══ TEXTAUSZUG

Der Umstand, daß im Haus des Beklagten Jahrzehnte hindurch das Postamt untergebracht war und der Weg den Bewohnern von S***** insbesondere auch dazu diente, das Postamt aufzusuchen, läßt die Annahme einer über den Gemeingebrauch hinausgehenden oder von diesem verschiedenen Benützung zugunsten des Beklagten bzw dessen Rechtsvorgänger ebenfalls nicht zu. Es ist zwar richtig, daß ein privatrechtliches Wegerecht auch an einem von einem größeren Personenkreis benützten Weg ersessen werden kann (SZ 41/86 ua). Im vorliegenden Fall wurde aber der Weg weder vom Beklagten bzw dessen Rechtsvorgängern noch von jenen Personen, die das Postamt aufsuchten, zu anderen Zwecken als von jenen Personen, die sonst noch über den Weg gingen, nämlich als Verbindungsweg zwischen den durch die Bundesstraße getrennten Ortsteilen von S***** benützt. Auch die Besucher des Postamtes gingen nur im Rahmen des Gemeingebrauches zu der sich in einem Ortsteil jenseits der Bundesstraße befindlichen Liegenschaft des Beklagten. Eine über den Gemeingebrauch hinausgehende Benützungsform kam darin nicht zum Ausdruck (vgl die im wesentlichen gleichgelagerten Fälle 10 Ob 507/94: unter anderem Zufahrt zum Gasthaus; 9 Ob 505/95: unter anderem Weg zum Lebensmittelgeschäft).

════
══ DATENAUSZÜGE

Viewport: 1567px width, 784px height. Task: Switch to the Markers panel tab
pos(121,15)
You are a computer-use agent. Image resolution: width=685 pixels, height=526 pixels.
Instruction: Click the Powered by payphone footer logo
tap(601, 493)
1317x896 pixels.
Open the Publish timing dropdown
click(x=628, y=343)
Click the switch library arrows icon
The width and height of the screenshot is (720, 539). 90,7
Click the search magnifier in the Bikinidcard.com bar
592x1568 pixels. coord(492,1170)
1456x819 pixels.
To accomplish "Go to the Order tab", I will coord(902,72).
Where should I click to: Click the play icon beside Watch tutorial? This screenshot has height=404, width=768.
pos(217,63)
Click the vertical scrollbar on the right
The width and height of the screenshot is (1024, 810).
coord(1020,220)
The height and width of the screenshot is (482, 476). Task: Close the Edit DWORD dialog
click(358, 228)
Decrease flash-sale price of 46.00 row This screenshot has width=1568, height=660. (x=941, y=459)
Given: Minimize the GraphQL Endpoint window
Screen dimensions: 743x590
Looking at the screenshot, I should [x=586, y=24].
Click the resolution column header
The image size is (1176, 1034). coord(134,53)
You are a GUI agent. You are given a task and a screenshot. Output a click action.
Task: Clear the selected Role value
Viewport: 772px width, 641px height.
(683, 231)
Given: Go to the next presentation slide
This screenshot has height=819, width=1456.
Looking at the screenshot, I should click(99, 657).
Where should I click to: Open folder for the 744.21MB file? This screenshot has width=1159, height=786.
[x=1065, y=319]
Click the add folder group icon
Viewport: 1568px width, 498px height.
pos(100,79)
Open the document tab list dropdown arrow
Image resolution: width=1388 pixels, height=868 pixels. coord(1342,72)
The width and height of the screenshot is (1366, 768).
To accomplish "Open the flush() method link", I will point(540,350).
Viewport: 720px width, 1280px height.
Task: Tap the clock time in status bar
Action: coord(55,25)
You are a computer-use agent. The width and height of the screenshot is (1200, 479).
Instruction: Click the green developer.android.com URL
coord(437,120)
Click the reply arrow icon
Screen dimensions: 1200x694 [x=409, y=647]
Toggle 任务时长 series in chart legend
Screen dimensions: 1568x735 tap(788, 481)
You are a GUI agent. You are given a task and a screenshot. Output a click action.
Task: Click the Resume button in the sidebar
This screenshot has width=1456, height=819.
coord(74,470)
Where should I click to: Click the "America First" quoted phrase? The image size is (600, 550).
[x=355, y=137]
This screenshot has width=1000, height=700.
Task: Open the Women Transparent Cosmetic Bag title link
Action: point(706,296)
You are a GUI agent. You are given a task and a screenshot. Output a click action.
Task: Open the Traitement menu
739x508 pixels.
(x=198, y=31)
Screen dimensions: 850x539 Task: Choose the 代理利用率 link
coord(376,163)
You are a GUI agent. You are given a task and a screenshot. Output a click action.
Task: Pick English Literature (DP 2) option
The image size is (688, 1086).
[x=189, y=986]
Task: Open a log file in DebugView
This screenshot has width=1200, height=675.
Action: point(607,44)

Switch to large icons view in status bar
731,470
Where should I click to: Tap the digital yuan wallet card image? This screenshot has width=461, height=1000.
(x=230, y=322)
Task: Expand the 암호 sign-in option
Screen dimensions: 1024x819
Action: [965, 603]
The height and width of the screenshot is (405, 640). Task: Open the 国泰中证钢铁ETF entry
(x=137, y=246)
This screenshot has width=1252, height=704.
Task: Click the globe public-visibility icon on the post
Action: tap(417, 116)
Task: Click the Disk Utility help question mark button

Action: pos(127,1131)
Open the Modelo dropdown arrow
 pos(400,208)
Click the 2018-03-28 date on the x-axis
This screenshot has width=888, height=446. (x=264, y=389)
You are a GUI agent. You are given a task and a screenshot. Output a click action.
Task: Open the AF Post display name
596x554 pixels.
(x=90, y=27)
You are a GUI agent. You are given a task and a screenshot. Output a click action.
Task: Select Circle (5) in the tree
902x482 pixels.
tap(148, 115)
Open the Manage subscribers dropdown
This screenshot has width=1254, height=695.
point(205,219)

════

AUFGABEN:
[a] Was war laut dem Textauszug zum Wegerecht jahrzehntelang im Haus des Beklagten untergebracht?
[b] Schreib den Textauszug zum Wegerecht nach seinem letzten Satz weiter.
Das Material spielt hierfür keine Rolle.

ANTWORTEN:
[a] Das Postamt.

[b]
Daß der Beklagte und seine Familie den Weg seit der Zeit, als der Weg nicht mehr von der Allgemeinheit benützt wurde, weiterhin und ungeachtet der Verbote und Absperrmaßnahmen der Kläger benützte, vermag an diesen Erwägungen im Gegensatz zur Ansicht des Gerichtes zweiter Instanz nichts zu ändern. Eine Ersitzung seit der Aufgabe des Gemeingebrauches kommt schon wegen der seither verstrichenen zu kurzen Zeitspanne nicht in Betracht.
Es war daher das der Klage stattgebende und die Widerklage abweisende Urteil des Erstgerichtes wiederherzustellen.
Die Entscheidung über die Kosten des Berufungs- und Revisionsverfahrens gründet sich auf die §§ 41 und 50 ZPO.